What is Tunisian cuisine?

This post is the first in a series about Tunisia, a small country on the Mediterranean Sea in North Africa. To many of you in Europe, it may be familiar as a budget-friendly tourist destination at its beach resorts. To much of the rest of the world, Tunisia took on importance as the birthplace of Arab Spring in January 2011 and one of the ‘success stories’ of democracy. Scarcely two months have passed, however, since the tragic attack at the Bardo Museum in March 2015. My heart goes out to the families of those lost in that attack, as well as to the Tunisian people, who are some of the most friendly and tolerant I’ve ever met. I hope each of you enjoys this introduction!

Tunisia’s importance has historic significance predating today’s turbulent times. Its strategic seaside location and wealth of natural resources inspired colonization by the Phoenicians and ancient Romans – for whose empires it was the ‘breadbasket.’ More recently in the 19th and 20th centuries, France and Italy vied for control before Tunisia finally received independence in the 1950s.

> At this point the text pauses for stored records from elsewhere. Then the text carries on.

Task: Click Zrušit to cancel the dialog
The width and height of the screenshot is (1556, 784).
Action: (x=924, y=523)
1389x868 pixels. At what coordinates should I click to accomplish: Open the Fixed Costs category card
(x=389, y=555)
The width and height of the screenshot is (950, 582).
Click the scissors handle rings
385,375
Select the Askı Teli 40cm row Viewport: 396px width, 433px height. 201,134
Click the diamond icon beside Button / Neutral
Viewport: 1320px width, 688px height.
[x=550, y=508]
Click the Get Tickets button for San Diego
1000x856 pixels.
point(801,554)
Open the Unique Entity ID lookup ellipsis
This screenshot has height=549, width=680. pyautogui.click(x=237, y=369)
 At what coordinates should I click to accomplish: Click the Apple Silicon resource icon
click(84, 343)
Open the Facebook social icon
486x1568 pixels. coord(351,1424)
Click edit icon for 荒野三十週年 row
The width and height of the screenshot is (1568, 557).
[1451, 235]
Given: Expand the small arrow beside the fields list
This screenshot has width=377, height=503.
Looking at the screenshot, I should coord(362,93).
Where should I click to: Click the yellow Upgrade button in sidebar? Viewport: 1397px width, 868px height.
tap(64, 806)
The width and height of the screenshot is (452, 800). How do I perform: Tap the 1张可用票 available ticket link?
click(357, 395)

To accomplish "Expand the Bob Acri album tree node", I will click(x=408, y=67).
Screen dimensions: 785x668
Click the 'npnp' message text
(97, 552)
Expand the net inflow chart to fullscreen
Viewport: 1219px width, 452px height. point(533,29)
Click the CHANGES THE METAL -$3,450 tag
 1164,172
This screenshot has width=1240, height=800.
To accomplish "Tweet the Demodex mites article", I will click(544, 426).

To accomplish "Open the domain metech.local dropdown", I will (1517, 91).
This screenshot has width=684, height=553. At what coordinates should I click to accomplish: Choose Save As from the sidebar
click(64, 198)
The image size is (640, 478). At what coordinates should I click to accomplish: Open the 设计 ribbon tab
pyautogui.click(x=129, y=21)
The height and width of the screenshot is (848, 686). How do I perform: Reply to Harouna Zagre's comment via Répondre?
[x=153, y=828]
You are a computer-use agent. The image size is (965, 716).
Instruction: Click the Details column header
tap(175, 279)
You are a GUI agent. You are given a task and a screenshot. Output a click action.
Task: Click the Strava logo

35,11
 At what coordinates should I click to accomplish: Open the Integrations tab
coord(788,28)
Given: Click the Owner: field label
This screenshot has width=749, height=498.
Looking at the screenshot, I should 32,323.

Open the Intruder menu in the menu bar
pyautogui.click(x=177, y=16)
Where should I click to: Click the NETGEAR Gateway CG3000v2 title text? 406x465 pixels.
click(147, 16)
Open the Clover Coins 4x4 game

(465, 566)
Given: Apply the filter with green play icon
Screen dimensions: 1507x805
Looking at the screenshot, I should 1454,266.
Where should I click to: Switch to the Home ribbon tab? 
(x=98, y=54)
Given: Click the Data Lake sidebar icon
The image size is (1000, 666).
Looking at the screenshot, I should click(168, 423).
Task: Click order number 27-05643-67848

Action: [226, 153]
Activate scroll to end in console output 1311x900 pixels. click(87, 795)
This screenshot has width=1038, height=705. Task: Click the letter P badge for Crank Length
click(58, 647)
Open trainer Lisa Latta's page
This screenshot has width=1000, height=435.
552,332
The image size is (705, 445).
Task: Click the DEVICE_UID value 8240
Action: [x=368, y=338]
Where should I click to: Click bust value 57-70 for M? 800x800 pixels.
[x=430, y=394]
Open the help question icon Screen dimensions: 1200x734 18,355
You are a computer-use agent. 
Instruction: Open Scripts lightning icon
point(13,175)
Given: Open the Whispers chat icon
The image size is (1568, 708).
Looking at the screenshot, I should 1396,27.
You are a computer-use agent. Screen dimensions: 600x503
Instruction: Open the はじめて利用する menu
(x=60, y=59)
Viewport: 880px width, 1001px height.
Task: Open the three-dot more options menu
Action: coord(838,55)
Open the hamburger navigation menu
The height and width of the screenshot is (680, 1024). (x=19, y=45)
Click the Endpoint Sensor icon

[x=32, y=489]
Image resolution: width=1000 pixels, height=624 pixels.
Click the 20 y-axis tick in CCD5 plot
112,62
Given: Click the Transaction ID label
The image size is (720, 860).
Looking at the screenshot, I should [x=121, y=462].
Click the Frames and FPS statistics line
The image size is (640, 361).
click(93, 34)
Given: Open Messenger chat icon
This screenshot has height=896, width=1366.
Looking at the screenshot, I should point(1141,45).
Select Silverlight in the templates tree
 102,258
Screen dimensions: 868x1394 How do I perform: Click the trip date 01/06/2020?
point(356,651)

Though small, Tunisia has much variation in terrain and vegetation: windswept Mediterranean cliffs; fertile, rolling hills that remind one of Piedmont or Tuscany (Piemonte o Tuscano) in Italy; and sandy, desert dunes reminiscent of another world. In fact, southern Tunisia has served as the location for the production of numerous films, most famously, Star Wars Episode I, which since has attracted tourists to Tatouine. Its cuisine is equally heterogenous and hard to characterize: A mix of land meats (if this term does not already exist, then I officially claim it) and seafood; an abundance of sweet, tart citrus; and influenced by Mediterranean and Arab flavors and culinary techniques alike.

From the Mediterranean shores come its sea influence. Cold tuna salad, octopus, and calamari (also referred to as cuttlefish or seiche) are as easily found as simply grilled dorade or sea bass. Fish are often served simply with lemon and french fries or rice – or a side of pasta, a common sign of Italian influence.


Inland, roast lamb and chicken are are most common main dishes. You might be startled to find your future meal – a giant, fresh lamb carcass – literally hanging in front of your eyes as you order, only to find your cut of meat butchered in front of you and promptly grilled. You can’t say it isn’t fresh!

Couscous is a common conduit for this meat, though it tends to be much drier than its more widely known Moroccan brother. An egg dish, brik, is a national dish of Tunisia. I liken it most to a Spanish tortilla, and often it is eaten by hand. Much of Tunisian cuisine is built upon simple flavors; when Tunisians need a little spice, they turn to harissa, North Africa’s best and most versatile condiment. Harissa, a spicy roasted red pepper and chili spread, livens even the most mundane dishes.

Both ashore and inland, Tunisia’s winter citrus crop seems endless. One day, we had the opportunity to pick at least four varieties of oranges, as well as lemons, from a small orchard. Fresh fruit is never hard to come by during Tunisian winters: Fruit carts can be found alongside busy city and village streets or even along some highways. Alongside citrus and seasonal fruits are sweet dates, ubiquitous throughout Tunisia and bought by the sprig (still on the branch) from vendors.

Sweets are serious in Tunisia. Bakeries are plentiful; their goods combine both French/European and Arabic flavors. They can be a bit on the sticky sweet side, but with honey, cardamom, dates, and pistachios on their side, it’s hard to resist a small pastry.

Tasty Italian tagliatelle Bolognese  with Tunisian wine
Tasty Italian tagliatelle Bolognese with Tunisian wine

With such a wealth of food resources, one might expect dining in Tunisia to be an amazing experience. My experience of several weeks led me to conclude that Tunisian food is best experienced cooked in the home. I did have inspiring experiences with Tunisian and Moroccan ingredients and style, as well as Italian and even Indian. I’ll share a few of them with you in posts to come, including my own incorporation of these ingredients, such as harissa. Cooking your own meals with Tunisia’s bounty – or Tunisian inspiration – will give you a sense of this lovely country.